Dataset entries:
• • • • •
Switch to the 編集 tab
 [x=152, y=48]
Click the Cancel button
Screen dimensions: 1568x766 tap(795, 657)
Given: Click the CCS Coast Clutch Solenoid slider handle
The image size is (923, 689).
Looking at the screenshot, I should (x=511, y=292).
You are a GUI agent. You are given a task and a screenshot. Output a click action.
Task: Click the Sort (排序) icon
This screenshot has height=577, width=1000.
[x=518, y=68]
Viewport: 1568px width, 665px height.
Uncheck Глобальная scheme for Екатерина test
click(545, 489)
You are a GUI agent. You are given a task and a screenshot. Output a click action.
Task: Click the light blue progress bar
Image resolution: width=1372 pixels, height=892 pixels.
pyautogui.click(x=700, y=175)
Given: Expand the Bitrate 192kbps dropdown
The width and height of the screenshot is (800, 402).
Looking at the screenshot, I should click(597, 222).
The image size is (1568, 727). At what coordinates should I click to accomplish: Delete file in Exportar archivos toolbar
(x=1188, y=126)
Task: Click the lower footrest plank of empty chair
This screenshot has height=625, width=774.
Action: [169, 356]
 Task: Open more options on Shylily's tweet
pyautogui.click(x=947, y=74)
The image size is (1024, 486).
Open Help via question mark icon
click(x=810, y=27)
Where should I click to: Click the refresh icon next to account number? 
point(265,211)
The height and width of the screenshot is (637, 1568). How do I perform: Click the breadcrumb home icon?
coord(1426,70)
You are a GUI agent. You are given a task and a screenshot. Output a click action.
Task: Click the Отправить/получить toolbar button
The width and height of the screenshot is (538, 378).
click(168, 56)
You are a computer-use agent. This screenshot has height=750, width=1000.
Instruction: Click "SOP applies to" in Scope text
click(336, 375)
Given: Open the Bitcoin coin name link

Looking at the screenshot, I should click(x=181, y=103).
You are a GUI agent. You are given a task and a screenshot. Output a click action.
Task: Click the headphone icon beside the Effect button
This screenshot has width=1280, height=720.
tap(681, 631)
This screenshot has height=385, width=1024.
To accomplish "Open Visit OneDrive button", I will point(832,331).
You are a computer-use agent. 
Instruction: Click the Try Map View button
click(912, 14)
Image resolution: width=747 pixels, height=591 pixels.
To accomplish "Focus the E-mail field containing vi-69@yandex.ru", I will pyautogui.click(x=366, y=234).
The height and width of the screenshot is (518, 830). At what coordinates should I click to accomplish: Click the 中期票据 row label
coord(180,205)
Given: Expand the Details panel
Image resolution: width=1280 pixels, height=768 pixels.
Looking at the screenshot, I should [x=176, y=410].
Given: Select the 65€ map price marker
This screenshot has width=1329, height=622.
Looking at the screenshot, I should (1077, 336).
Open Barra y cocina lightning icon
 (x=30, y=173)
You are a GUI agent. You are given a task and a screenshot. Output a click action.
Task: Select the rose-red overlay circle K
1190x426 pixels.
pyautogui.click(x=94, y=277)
• • • • •
> _EXERCISE INSTRUCTIONS_:
From the entries above, copy every line containing the word "Expand".

> _THE ANSWER_:
Given: Expand the Bitrate 192kbps dropdown
Given: Expand the Details panel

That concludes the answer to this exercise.